* **What to do**
Output each record below exactly, leaving any picture out of the copy.
--- START ---
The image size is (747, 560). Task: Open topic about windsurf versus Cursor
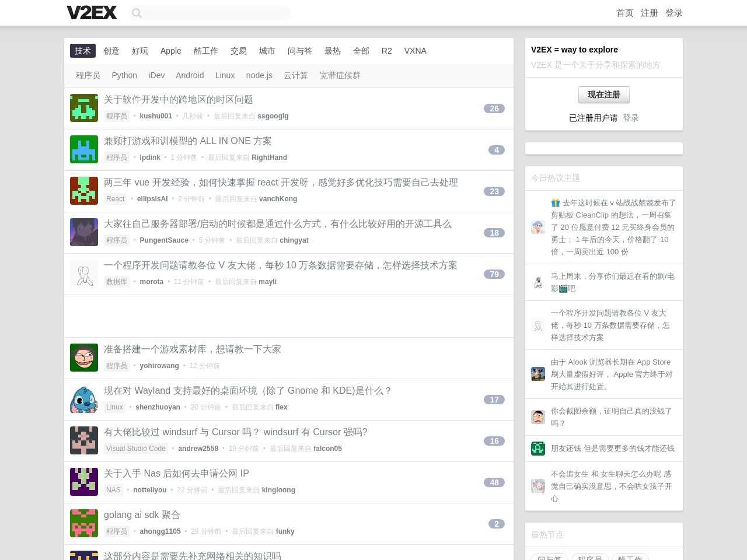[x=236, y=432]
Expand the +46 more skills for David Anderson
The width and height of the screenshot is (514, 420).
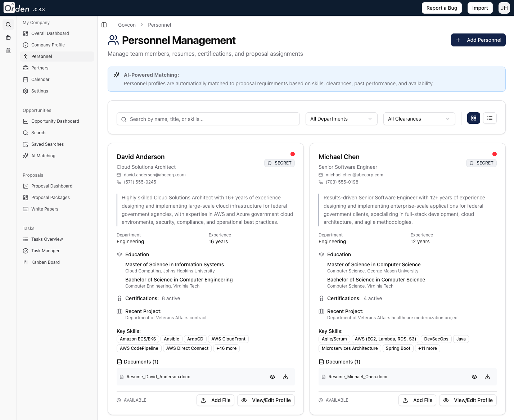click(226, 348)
--- END ---
* **Solution for this exercise**
The image size is (747, 560). Task: Open topic about windsurf versus Cursor
[x=236, y=432]
Expand the +46 more skills for David Anderson
The width and height of the screenshot is (514, 420).
click(226, 348)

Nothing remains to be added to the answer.